Disney managed to muscle out a fiscal second quarter with total revenue of $18 billion rising 21%, edging Wall Street estimates. But earnings fell far short of the bar, showing the toll of COVID-19 as the company’s theme-park division absorbed a $1 billion profit hit.
Adjusting for items, earnings came in at 60 cents a share, down 63% from the same quarter in 2019. Analysts had been expecting 88 cents a share and revenue of $17.81 billion, according to Refinitiv.
Disney has been among the hardest-hit entertainment companies during the pandemic. Its lucrative theme parks, cruise lines and hotels all shut down, theatrical movie releases from its industry-leading studio have been halted and its sports powerhouse ESPN has been unable to broadcast games. Beyond those obvious impairments, many Wall Street analysts are predicting additional vulnerability from an expected rise in cord-cutting and softness in TV advertising.
In its earnings release, Disney estimated the impact of COVID-19 impact on operating income at its Parks, Experiences and Products unit at about $1 billion, primarily due to closures. Across all divisions, the company is pegging the hit to income at $1.4 billion.
Results for the quarter, which ended March 31, reflect the addition of assets formerly controlled by 21st Century Fox. Disney closed the $71.3 billion acquisition of those assets in March 2019. Adding in FX and National Geographic to Media Networks, for example, compensated for viewership and advertiser declines at ESPN in the quarter.

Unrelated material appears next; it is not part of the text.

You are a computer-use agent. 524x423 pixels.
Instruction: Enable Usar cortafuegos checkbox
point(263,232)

Media Networks proved a bright spot overall, with revenue rising $7.26 billion and operating income rose 7% to $2.4 billion. Broadcasting income jumped 53% to $397 million.
Studio Entertainment revenue rose 18% to $2.5 billion, with licensing revenue offsetting losses of the movie slate. Pixar’s Onward was released domestically on March 6 and then headed to premium VOD early due to theater closures, curtailing its revenue. Similarly, significant titles in the current quarter like Frozen II and Star Wars: The Rise of Skywalker had their debuts on Disney+ accelerated. Comparable titles from the year-earlier quarter were Captain Marvel, Mary Poppins Returns and Dumbo in the prior-year quarter.

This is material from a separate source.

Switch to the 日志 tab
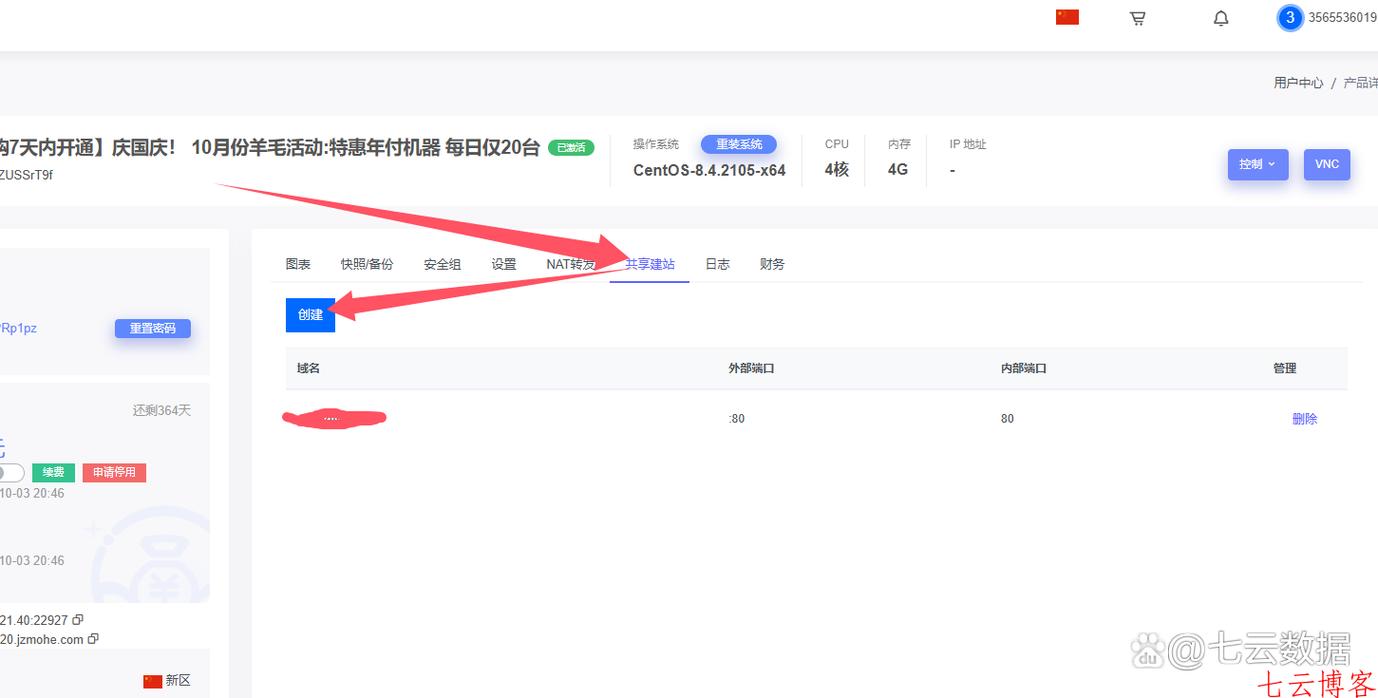Image resolution: width=1378 pixels, height=698 pixels. (716, 263)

Streaming continues to be a beacon of hope. Disney+, which launched last November, had 33.5 million subscribers as of the end of the quarter. With key international territories launching in April, the total is now 54.5 million as of May 4, confirming the company’s recent disclosure of passing the 50 million barrier. Barely six months after reaching the market, Disney+ has nearly reached the internal forecast for 60 million to 90 million subscribers by 2024.

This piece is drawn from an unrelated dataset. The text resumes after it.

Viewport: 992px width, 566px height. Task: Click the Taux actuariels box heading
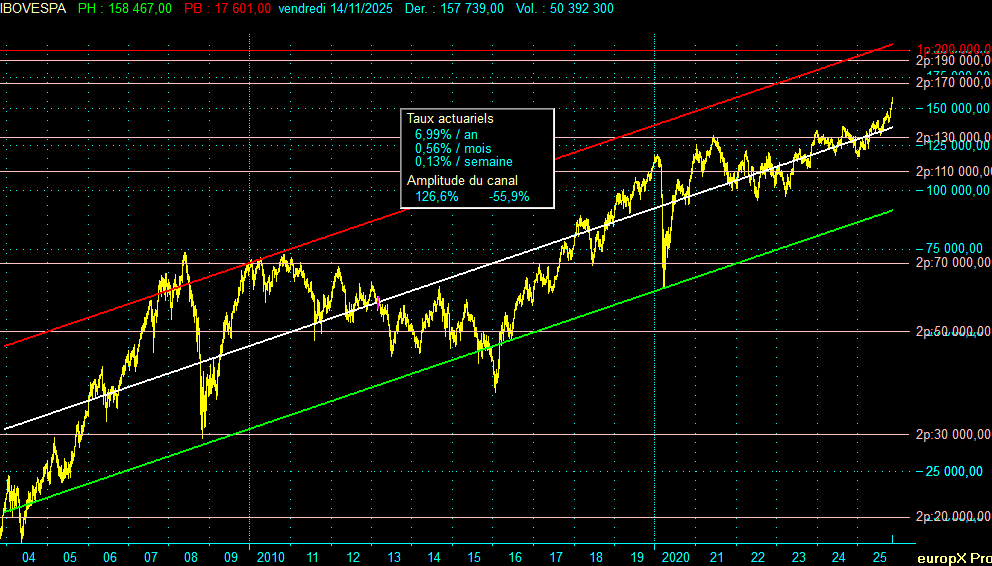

ESPN+ finished the quarter with 7.9 million subscribers, while Hulu had 32.1 million subscribers, 3.3 million of which pay for both the on-demand service and a live bundle of several dozen networks.
“While the COVID-19 pandemic has had an appreciable financial impact on a number of our
businesses, we are confident in our ability to withstand this disruption and emerge from it in a strong
position,” CEO Bob Chapek said in the earnings release. “Disney has repeatedly shown that it is exceptionally resilient, bolstered by the quality of our storytelling and the strong affinity consumers have for our brands, which is evident in the extraordinary response to Disney+.”
Disney’s stock ended Tuesday trading at $101.09, down 2% and well off its 52-week high of $153.41 established last year. Shares had changed hands at more than $140 for months until the pandemic took its toll in March. They have found a base just above $100 over the past month as small glimpses of optimism were seen and some global regions began to reopen.